Existing user? Just click login.

SITI Company's HANJO Kicks Off Tonight at Japan Society  Image

Japan Society presents the New York City premiere of Siti Company's striking interpretation of Yukio Mishima's play Hanjo, created and performed by the internationally acclaimed ensemble theater Siti Company, in a new English Translation by SITI Co-Artistic Director Leon Ingulsrud, who also directs.

Arriving as part of the NOH-NOW Series within Japan Society's Fall 2017-Winter 2017 Performing Arts Season, coinciding with the Society's 110th Anniversary, this production will have three performances, tonight, December 7, through December 9, at Japan Society (333 East 47th Street).

Hanjo, by provocative Japanese author Yukio Mishima (1925-1970), is based on a 14th-century noh play of the same title by Motohiko Zeami with the same title. This timeless tale of love, loneliness and betrayal features a young woman, Hanako, whose endless waiting for her lover transports her into a state of insanity. Hauntingly enigmatic, subtle and beautiful, this masterpiece reaches back into ancient myth, and brings into the modern world a story that is part fairytale, part surreal drama. Using noh as a springboard, Yukio Mishima confronts issues of gender, identity and how we play roles within each other's lives. This new production, directed by Leon Ingulsrud, weaves noh theater's elegance, expressiveness and economy together with techniques of contemporary theater, as Mishima's mysterious and poetic play is unveiled as a bilingual triptych in which the actors rotate through each character role.
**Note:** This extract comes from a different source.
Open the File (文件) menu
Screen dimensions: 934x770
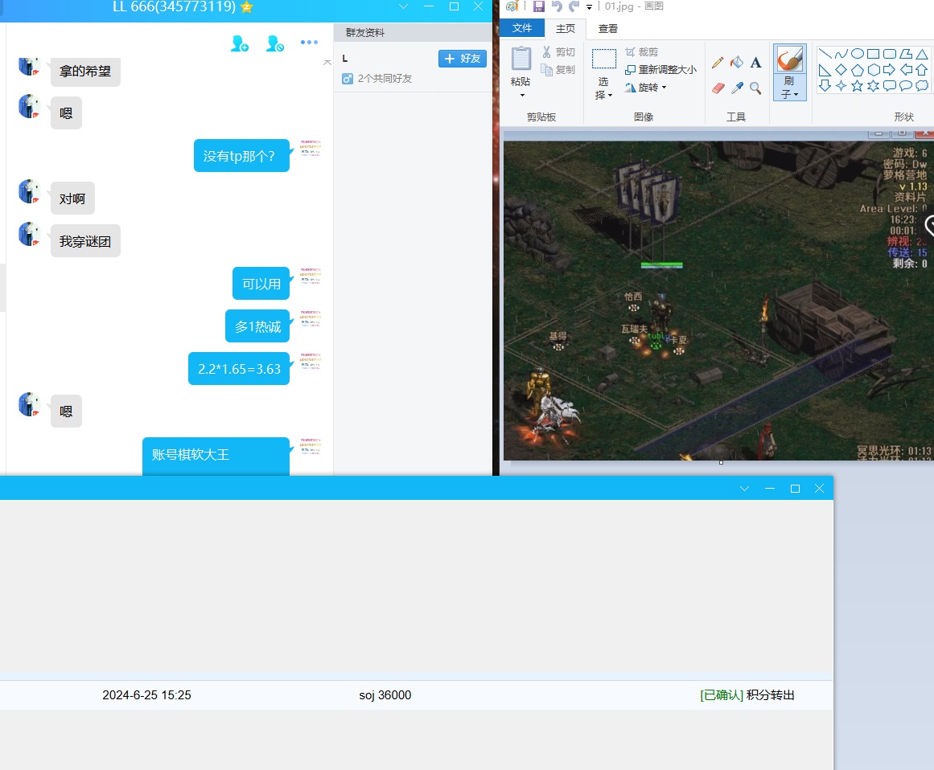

Performed in English and Japanese.

Director Leon Ingulsrud, who contributed the new English translation of the play, observes, "Zeami's noh play is one of the very few plays in that tradition with a happy ending, but Mishima complicates and darkens the story, not only by updating it to 20th century Japan, but by denying the central character Hanako the reunion she longs for. Hanjo offers a fascinating way to introduce American audiences to noh. The play weaves together traditional forms with modern issues of translation, be they linguistic, intercultural, inter-era, inter-gender and ultimately interpersonal."

This production of Hanjo, part of Siti Company's 25th Anniversary season, premiered at The Performing Arts Center, Purchase College, State University of New York on October 6, 2017. The presentation at Japan Society marks the New York City premiere.

Hanjo is performed by Akiko Aizawa, Gian-Murray Gianino and Stephen Duff Webber while sound designer and composer Christian Frederickson accompanies the performance with original compositions on viola. Scenic/Lighting Design is by Brian H Scott. Costume Design is by Mariko Ohigashi. Choreography is by Wendell Beavers. The Production Stage Manager is Ellen Mezzera and the Sound Engineer is Valentine Monfeuga.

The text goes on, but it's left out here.